Court Opinion

ID: 9775091
Source: CourtListenerOpinion
Date Created: 2023-08-29 18:43:36.02444+00
Date Added: 2024-06-11T07:32:20.320940
License: Public Domain

*591ON MOTION FOR REHEARING.
MORRISON, Judge.
Appellant, in a forceful motion for rehearing, has again urged as error the failure of the trial court to define principals, accomplices and accessories in his charge.
He restates his contention as follows:
The witness Daniell testified for the state that the appellant went into the burglarized building with him, while Officer Word, also a witness for the state, testified that he saw the appellant outside in a pickup truck. This, he said, raised an issue as to whether the appellant was a principal or an accomplice, and he contends that such issue should have been presented to the jury for their determination.
As stated in the original opinion, the court required a finding that the accused actually entered the burglarized premises before he could be convicted.
Had the court charged on the law of principals, it would have been more onerous on the accused than the charge that was given, because such a charge would have authorized a conviction if the jury found that the accused was keeping watch.
We have carefully studied the appellant’s objections to the court’s charge and are unable to find therein any clear and understandable complaint to the court’s failure to tell the jury that if they found that the accused was an accomplice to the burglary that they should find him not guilty.
If an accused is dissatisfied with the court’s charge, he should make his objections in specific terms, thereby clearly informing the court of what he wants or does not want in the charge. A general objection that the court failed to charge on appellant’s defense “especially as to the law of accomplices and principals” will not suffice.
The appellant did not testify, and the only evidence offered by him related to the formalities of taking his confession.
We dispose of this contention by concluding that the facts did not raise the issue, and the appellant’s objection was too vague to put the court on notice as to what kind of a charge he desired.
*592Appellant takes us to task for citing a civil case in support of our original holding as to the formalities of the execution of the confession and insists that Nixon v. State, 95 Tex. Cr. Rep. 126, 252 S. W. 1067, should be here controlling. We shall now attempt to more fully differentiate the facts in the case at bar from the facts and the holding in the Nixon case.

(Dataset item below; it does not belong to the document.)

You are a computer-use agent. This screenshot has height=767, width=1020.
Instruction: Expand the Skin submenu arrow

In the Nixon case, we held that the confession became an executed document when it came into the hands of the prosecuting officers and that the witness might not breathe life into it two months later by then affixing their signatures thereto.
In the case at bar, there had been no delivery of the confession to the prosecuting officers, because Nurse Johnson testified that after she entered the room the appellant read the confession and then asked her to witness it.

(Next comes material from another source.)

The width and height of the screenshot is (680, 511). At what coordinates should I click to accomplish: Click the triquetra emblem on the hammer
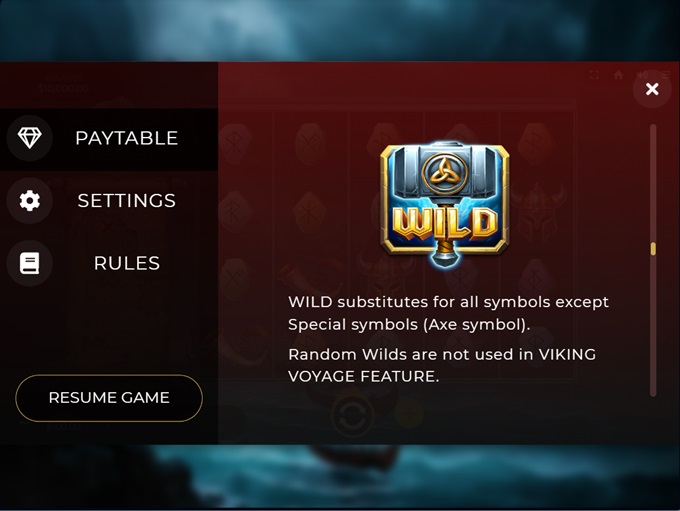pyautogui.click(x=445, y=174)
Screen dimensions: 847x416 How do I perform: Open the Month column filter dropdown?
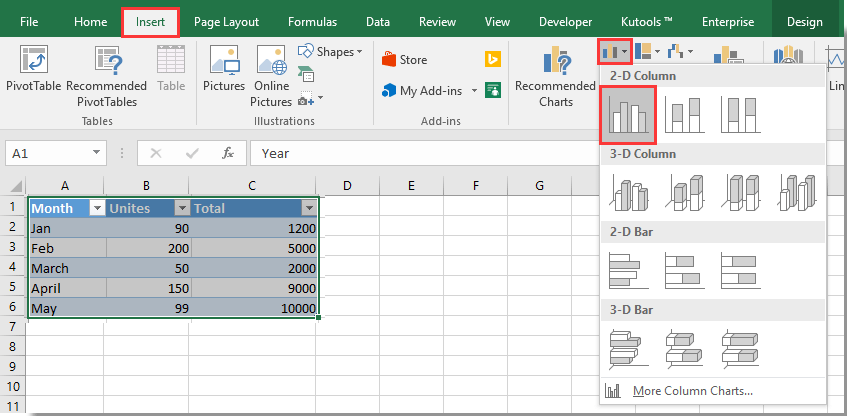tap(97, 208)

In the Nixon case, the signatures of the witnesses were affixed in the absence of the accused and without his consent.
In the case at bar, the accused was present when Nurse Johnson witnessed the instrument and requested her to do so.
In the Nixon case, the addition of the names of the witnesses was clearly an afterthought on the part of the prosecutor.
In the case at bar, the deputy sheriff testified, “I had to have another witness and I went off and got her and brought her back and she signed her name.”
Appellant contends that there is no showing that the warning was given the accused in the presence of the witness Johnson. We do not completely agree therewith. The warning appeared on the face of the instrument, and Nurse Johnson said that he read “this statement” and then asked her to “sign this paper with me.”
We overrule appellant’s contention relating to the witnessing of the confession.
Remaining convinced that we properly disposed of this cause originally, appellant’s motion for rehearing is overruled.